A few weekends ago, MB and I went to the San Diego Wild Animal Park with my SIL and the Banshee Kids. Banshee Boy is 14 months old now, jolly and pudgy with arms and legs as plump as juicy tenderloins. We had a stroller for him, but he likes to be on the move whenever possible, so he was probably out of the stroller more than he was in it.
At one point, we were standing in line to go on the tram that winds through the various valleys where the beasts roam free. Look, there’s a giraffe. Oh, a baby one! Look at that rhino with the weird horn. No, Banshee Boy. Stay in the tram, you know, that kind of thing, complete with a play-by-play commentary from an earnest, sweat-stained biology major from UCSD.
The line was roped off. People jostled in close quarters. Banshee Boy was on the ground, hovering close to his mom. In front of us were two ladies, one of whom had a very … ample bottom.
Which Banshee Boy promptly reached up and grabbed.
Firmly.
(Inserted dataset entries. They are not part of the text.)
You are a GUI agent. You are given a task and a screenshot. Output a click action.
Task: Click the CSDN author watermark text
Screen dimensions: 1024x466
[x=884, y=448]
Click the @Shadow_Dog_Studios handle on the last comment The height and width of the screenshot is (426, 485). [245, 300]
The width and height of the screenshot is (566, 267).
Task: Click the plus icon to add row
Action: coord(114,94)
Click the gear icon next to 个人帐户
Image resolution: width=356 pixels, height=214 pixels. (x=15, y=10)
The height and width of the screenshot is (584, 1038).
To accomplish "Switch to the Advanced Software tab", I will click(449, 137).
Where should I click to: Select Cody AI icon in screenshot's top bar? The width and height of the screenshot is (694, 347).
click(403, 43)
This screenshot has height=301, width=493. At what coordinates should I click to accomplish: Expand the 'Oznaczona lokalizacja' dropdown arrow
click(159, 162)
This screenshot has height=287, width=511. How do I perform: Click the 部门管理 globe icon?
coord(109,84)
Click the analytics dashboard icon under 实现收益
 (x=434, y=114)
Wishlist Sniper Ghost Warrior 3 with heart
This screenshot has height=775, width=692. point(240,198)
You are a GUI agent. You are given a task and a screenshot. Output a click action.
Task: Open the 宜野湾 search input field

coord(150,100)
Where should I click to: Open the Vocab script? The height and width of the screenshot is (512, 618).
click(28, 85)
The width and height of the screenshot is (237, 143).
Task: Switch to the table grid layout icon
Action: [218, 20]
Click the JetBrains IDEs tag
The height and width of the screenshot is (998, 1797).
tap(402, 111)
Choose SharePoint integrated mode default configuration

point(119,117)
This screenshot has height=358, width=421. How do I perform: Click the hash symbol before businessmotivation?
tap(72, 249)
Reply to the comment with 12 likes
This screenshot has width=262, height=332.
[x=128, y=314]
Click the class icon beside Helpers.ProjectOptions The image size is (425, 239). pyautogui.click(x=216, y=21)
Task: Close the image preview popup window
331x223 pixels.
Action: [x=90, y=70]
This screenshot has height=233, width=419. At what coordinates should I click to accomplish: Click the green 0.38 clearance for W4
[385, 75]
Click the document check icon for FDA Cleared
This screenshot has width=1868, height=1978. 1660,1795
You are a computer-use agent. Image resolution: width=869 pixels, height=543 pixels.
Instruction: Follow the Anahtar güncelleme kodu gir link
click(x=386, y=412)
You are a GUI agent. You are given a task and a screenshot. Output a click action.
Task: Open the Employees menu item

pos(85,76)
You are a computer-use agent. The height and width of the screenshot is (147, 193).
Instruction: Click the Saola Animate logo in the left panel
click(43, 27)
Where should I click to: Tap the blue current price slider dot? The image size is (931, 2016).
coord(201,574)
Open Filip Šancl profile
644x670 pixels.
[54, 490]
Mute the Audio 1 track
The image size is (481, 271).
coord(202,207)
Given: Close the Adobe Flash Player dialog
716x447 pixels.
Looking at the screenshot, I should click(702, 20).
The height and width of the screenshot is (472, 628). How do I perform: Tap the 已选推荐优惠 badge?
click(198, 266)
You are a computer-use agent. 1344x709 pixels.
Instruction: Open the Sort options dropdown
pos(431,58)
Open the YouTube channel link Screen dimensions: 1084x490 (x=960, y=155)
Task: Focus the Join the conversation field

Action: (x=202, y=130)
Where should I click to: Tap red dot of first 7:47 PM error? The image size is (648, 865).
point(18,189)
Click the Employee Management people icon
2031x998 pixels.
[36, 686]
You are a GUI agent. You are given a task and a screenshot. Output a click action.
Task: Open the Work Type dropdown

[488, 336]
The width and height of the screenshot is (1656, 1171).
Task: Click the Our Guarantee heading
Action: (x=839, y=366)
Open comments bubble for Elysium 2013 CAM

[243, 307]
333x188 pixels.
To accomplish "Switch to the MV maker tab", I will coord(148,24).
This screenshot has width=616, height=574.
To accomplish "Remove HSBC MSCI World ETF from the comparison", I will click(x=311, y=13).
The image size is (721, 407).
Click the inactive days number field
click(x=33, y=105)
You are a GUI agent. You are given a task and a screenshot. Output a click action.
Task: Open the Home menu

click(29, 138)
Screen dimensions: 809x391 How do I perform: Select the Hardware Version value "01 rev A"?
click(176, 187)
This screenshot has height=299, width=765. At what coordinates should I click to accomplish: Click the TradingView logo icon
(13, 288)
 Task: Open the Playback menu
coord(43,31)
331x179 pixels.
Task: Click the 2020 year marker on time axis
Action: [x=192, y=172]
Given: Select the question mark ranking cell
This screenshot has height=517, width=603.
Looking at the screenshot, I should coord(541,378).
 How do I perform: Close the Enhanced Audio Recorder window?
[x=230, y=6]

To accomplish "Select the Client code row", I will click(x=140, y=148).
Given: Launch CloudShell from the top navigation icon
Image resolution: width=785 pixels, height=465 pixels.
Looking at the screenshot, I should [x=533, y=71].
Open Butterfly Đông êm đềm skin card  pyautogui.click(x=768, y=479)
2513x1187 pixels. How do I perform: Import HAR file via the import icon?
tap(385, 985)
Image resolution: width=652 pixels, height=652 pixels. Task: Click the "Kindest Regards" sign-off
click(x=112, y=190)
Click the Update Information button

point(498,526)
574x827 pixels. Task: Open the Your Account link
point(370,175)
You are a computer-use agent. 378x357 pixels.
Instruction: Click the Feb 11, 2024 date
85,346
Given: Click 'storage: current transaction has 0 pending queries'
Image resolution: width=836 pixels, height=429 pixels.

With both chubby fists.
MB, my SIL, and I — the three adults in the situation — burst out laughing, completely useless and immature. There was so much jostling in the line, I’m not sure the lady even noticed. SIL pulled at BB and barked a feeble “No, BB!” between guffaws but it was too late.
That boy’s big blue eyes bugged out like he’d had his first hit of crack. Instant addiction.
And a split second later, he grabbed that big ol’ butt again.
Firmly. With both chubby fists.
He was hooked. Helpless.
“NO, BB!” more sternly from my SIL, but the three of us were basically limp with hysterics. MB beamed with pride at his pervy toddler nephew and said, “Yeah! That’s my boy!”
As his fat little hands were pulled away from their fleshy object of desire, I saw a different kind of glow in BB’s eyes. The glow of secret discovery. The gleam of knowing this particular something new was different from all the other somethings new that he experiences nearly every day.
No, this, this was something completely other.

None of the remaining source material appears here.